* [TASK TO COMPLETE]
Word by word and line by line, write out all of the records.

* [TASK INPUTS]
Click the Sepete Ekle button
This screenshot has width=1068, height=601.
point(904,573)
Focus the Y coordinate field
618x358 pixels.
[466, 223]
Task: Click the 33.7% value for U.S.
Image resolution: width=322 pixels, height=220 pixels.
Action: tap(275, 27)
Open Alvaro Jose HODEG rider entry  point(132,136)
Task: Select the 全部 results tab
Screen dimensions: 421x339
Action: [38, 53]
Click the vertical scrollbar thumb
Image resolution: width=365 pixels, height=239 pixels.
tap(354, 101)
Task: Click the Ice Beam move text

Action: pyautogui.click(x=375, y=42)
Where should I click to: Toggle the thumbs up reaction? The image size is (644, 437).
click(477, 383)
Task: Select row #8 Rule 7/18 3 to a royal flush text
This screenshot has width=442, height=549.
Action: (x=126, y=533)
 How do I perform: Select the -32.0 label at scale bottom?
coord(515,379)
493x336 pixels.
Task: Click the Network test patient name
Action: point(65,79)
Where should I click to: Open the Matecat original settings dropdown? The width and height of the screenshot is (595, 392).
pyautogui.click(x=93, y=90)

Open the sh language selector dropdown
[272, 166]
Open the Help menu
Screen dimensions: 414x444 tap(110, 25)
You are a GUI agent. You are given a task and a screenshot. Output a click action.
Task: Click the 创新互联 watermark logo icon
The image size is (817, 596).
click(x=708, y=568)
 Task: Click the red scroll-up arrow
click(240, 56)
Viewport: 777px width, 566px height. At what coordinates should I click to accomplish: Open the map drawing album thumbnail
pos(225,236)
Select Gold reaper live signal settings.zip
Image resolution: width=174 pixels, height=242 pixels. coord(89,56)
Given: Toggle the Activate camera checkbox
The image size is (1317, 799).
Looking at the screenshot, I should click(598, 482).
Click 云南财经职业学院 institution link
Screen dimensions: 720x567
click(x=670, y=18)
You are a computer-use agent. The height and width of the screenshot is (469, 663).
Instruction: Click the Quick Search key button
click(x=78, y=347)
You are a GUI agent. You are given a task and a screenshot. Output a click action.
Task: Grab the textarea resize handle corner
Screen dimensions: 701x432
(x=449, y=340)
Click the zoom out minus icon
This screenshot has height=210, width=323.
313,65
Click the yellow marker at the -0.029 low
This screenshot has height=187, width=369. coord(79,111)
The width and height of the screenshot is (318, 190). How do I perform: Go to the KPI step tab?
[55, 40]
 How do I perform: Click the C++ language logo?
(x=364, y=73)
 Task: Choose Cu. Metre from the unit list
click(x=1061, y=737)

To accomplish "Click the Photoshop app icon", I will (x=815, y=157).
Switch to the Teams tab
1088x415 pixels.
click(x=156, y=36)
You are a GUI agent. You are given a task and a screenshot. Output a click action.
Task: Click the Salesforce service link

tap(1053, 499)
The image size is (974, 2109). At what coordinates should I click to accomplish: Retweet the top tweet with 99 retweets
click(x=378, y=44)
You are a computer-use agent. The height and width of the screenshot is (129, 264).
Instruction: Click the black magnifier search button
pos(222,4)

* [RESPONSE FOR THIS EXERCISE]
Click the Sepete Ekle button
This screenshot has width=1068, height=601.
point(904,573)
Focus the Y coordinate field
618x358 pixels.
[466, 223]
Task: Click the 33.7% value for U.S.
Image resolution: width=322 pixels, height=220 pixels.
Action: tap(275, 27)
Open Alvaro Jose HODEG rider entry  point(132,136)
Task: Select the 全部 results tab
Screen dimensions: 421x339
Action: [38, 53]
Click the vertical scrollbar thumb
Image resolution: width=365 pixels, height=239 pixels.
tap(354, 101)
Task: Click the Ice Beam move text

Action: pyautogui.click(x=375, y=42)
Where should I click to: Toggle the thumbs up reaction? The image size is (644, 437).
click(477, 383)
Task: Select row #8 Rule 7/18 3 to a royal flush text
This screenshot has width=442, height=549.
Action: (x=126, y=533)
 How do I perform: Select the -32.0 label at scale bottom?
coord(515,379)
493x336 pixels.
Task: Click the Network test patient name
Action: point(65,79)
Where should I click to: Open the Matecat original settings dropdown? The width and height of the screenshot is (595, 392).
pyautogui.click(x=93, y=90)

Open the sh language selector dropdown
[272, 166]
Open the Help menu
Screen dimensions: 414x444 tap(110, 25)
You are a GUI agent. You are given a task and a screenshot. Output a click action.
Task: Click the 创新互联 watermark logo icon
The image size is (817, 596).
click(x=708, y=568)
 Task: Click the red scroll-up arrow
click(240, 56)
Viewport: 777px width, 566px height. At what coordinates should I click to accomplish: Open the map drawing album thumbnail
pos(225,236)
Select Gold reaper live signal settings.zip
Image resolution: width=174 pixels, height=242 pixels. coord(89,56)
Given: Toggle the Activate camera checkbox
The image size is (1317, 799).
Looking at the screenshot, I should click(598, 482).
Click 云南财经职业学院 institution link
Screen dimensions: 720x567
click(x=670, y=18)
You are a computer-use agent. The height and width of the screenshot is (469, 663).
Instruction: Click the Quick Search key button
click(x=78, y=347)
You are a GUI agent. You are given a task and a screenshot. Output a click action.
Task: Grab the textarea resize handle corner
Screen dimensions: 701x432
(x=449, y=340)
Click the zoom out minus icon
This screenshot has height=210, width=323.
313,65
Click the yellow marker at the -0.029 low
This screenshot has height=187, width=369. coord(79,111)
The width and height of the screenshot is (318, 190). How do I perform: Go to the KPI step tab?
[55, 40]
 How do I perform: Click the C++ language logo?
(x=364, y=73)
 Task: Choose Cu. Metre from the unit list
click(x=1061, y=737)

To accomplish "Click the Photoshop app icon", I will (x=815, y=157).
Switch to the Teams tab
1088x415 pixels.
click(x=156, y=36)
You are a GUI agent. You are given a task and a screenshot. Output a click action.
Task: Click the Salesforce service link

tap(1053, 499)
The image size is (974, 2109). At what coordinates should I click to accomplish: Retweet the top tweet with 99 retweets
click(x=378, y=44)
You are a computer-use agent. The height and width of the screenshot is (129, 264).
Instruction: Click the black magnifier search button
pos(222,4)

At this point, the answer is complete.